:: YOUR TASK ::
All pictures must be left out as you transcribe the lines from the first line of the data to the line containing "This screenshot has width=417, height=392.", both included.

:: RAW DATA ::
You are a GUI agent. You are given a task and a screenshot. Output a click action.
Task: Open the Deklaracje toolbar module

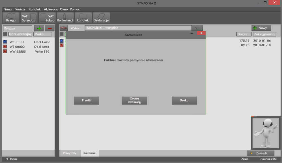[101, 18]
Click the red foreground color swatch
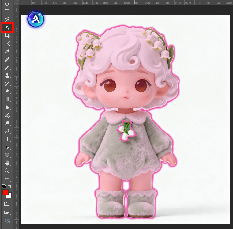 pyautogui.click(x=5, y=192)
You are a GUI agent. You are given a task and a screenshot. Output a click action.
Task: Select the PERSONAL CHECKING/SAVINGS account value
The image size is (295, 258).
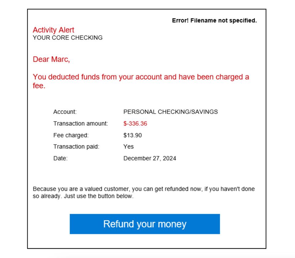(170, 112)
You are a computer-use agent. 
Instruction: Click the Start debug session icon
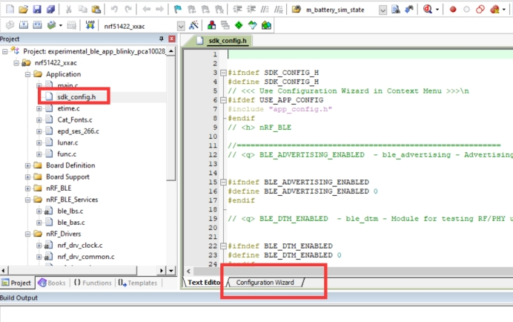[428, 10]
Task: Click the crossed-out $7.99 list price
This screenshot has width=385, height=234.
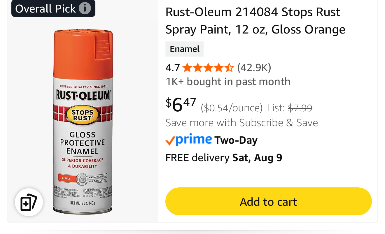Action: pyautogui.click(x=300, y=108)
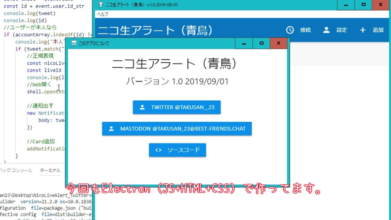Switch to the デバッグ コンソール tab
The image size is (391, 220).
point(16,170)
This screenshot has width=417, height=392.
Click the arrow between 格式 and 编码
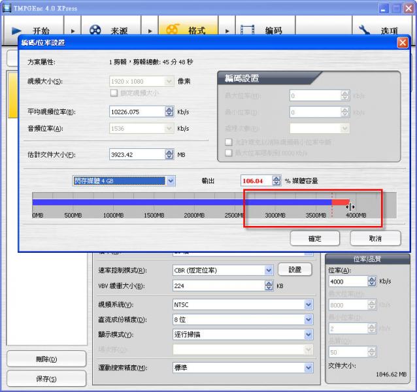click(227, 31)
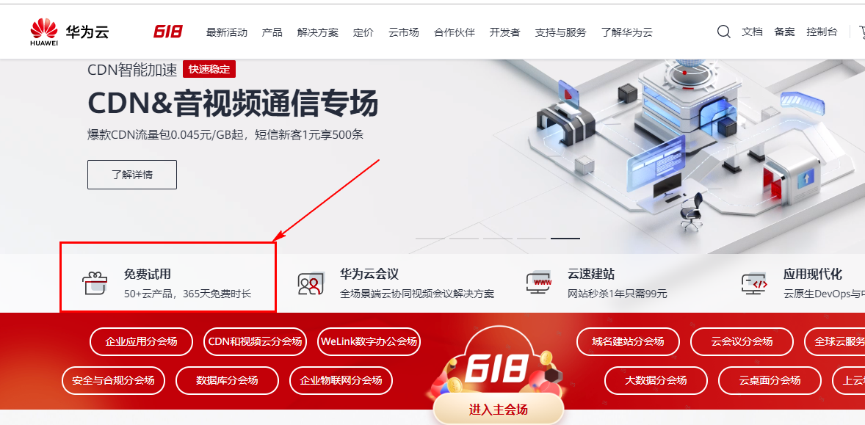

:: WRITTEN SOLUTION ::
You are a GUI agent. You are given a task and a screenshot. Output a click action.
Task: Open the Deklaracje toolbar module

[101, 18]
Click the red foreground color swatch
 pyautogui.click(x=5, y=192)
You are a GUI agent. You are given a task and a screenshot. Output a click action.
Task: Select the PERSONAL CHECKING/SAVINGS account value
The image size is (295, 258).
(170, 112)
You are a computer-use agent. 
Instruction: Click the Start debug session icon
[428, 10]
Task: Click the crossed-out $7.99 list price
This screenshot has width=385, height=234.
Action: pyautogui.click(x=300, y=108)
Switch to the デバッグ コンソール tab
The image size is (391, 220).
point(16,170)
This screenshot has width=417, height=392.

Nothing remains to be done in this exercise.